Mulligan’s solution is straightforward, terrifying, and very interesting: They became insane and became a blight that destroyed whole nations. A lot about the history of Aramán, the war against the gods, and its aftermath in the present has still to be revealed, but it appears that after the deities died, the celestials went “feral”. They transformed into creatures that could annihilate large areas if not contained. Viewers caught a sight of how scary such a being can be at the conclusion of the second episode, as the character Wicander (player Sam Riegel) encountered his “ancestor,” a terrifying celestial held bound in a enormous casket.

It’s not a coincidence that the most compelling celestials in Dungeons & Dragons, story-wise, are those who have fallen from grace. The angel Zariel, for example, was a mighty Solar angel whose obsession with concluding the eternal Blood War led to her being tainted by the devil Asmodeus and transformed into an Archdevil of Hell. Fazrian is a little-known Planetar who was called forth by a priest inside Undermountain and became obsessed with “purging” the evil in the Terminus level of the massive dungeon, gradually yielding to the madness infusing the location.
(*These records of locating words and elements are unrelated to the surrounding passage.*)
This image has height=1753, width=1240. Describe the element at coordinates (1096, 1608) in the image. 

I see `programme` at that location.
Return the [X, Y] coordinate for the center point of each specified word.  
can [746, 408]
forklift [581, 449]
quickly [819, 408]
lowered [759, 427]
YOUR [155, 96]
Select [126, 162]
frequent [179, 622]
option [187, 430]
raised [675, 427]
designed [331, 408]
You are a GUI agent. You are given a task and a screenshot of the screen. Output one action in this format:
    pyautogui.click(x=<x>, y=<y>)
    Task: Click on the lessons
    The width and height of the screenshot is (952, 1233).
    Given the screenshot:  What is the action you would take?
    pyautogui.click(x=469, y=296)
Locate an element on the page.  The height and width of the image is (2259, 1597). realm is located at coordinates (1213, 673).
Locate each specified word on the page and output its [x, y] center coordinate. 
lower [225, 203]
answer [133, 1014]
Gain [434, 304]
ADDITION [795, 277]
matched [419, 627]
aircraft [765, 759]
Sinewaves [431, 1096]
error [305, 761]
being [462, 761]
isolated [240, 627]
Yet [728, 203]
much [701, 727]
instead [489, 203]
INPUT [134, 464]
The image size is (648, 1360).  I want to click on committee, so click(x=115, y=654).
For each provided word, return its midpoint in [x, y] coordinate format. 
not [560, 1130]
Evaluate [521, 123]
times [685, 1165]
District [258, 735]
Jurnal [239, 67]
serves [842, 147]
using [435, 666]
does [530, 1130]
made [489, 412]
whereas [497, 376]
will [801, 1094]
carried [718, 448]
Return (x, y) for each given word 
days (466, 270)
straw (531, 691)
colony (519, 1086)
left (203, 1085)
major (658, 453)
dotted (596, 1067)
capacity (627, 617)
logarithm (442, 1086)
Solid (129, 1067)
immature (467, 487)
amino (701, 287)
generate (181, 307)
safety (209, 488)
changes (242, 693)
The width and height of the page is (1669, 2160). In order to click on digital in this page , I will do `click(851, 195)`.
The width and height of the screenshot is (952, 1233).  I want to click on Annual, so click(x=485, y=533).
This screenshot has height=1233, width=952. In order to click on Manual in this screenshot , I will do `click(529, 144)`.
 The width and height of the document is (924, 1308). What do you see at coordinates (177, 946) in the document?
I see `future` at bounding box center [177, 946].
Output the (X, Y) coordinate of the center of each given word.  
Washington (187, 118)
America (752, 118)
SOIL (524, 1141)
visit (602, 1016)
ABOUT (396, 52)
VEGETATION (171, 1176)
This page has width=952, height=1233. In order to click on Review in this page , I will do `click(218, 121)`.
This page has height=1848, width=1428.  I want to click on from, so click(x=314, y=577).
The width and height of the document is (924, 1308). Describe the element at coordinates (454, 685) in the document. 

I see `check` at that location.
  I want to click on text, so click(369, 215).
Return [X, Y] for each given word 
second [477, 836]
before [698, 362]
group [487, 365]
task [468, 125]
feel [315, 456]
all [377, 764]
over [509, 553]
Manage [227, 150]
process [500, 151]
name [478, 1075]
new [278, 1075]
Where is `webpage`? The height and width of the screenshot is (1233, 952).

The corruption observed in the fourth campaign of Critical Role takes a different shape. These celestials didn’t fall from grace. They weren’t tricked, or led astray by their own arrogance or obsessions. They are casualties; another terrible consequence of the Shapers’ War. As Campaign 4 continues, it is hoped the DM focuses on the idea that, regardless of how “righteous” that conflict was, the mortals who emerged victorious may still regret the outcome. Their world has been wounded, their connection to the afterlife has been cut off, and the beings that were formerly their protectors, guiding their spirits to security after death, are now frightening disasters.

Sure, this might simply be a convenient way to solve the original creator’s initial quandary. It is simple to rationalize slaying an divine being when it’s a shrieking, insane creature with rows of teeth, but I also feel highly fascinated by this fresh variation of the celestial mythos in D&D. I am not entirely in accord with the DM’s aversion for divine beings in his campaigns, but I nonetheless favor these horrific heavenly beings to the flat {

Jeremy Jones
Jeremy Jones

A passionate slot game enthusiast with over a decade of experience in reviewing online casinos and analyzing gaming trends.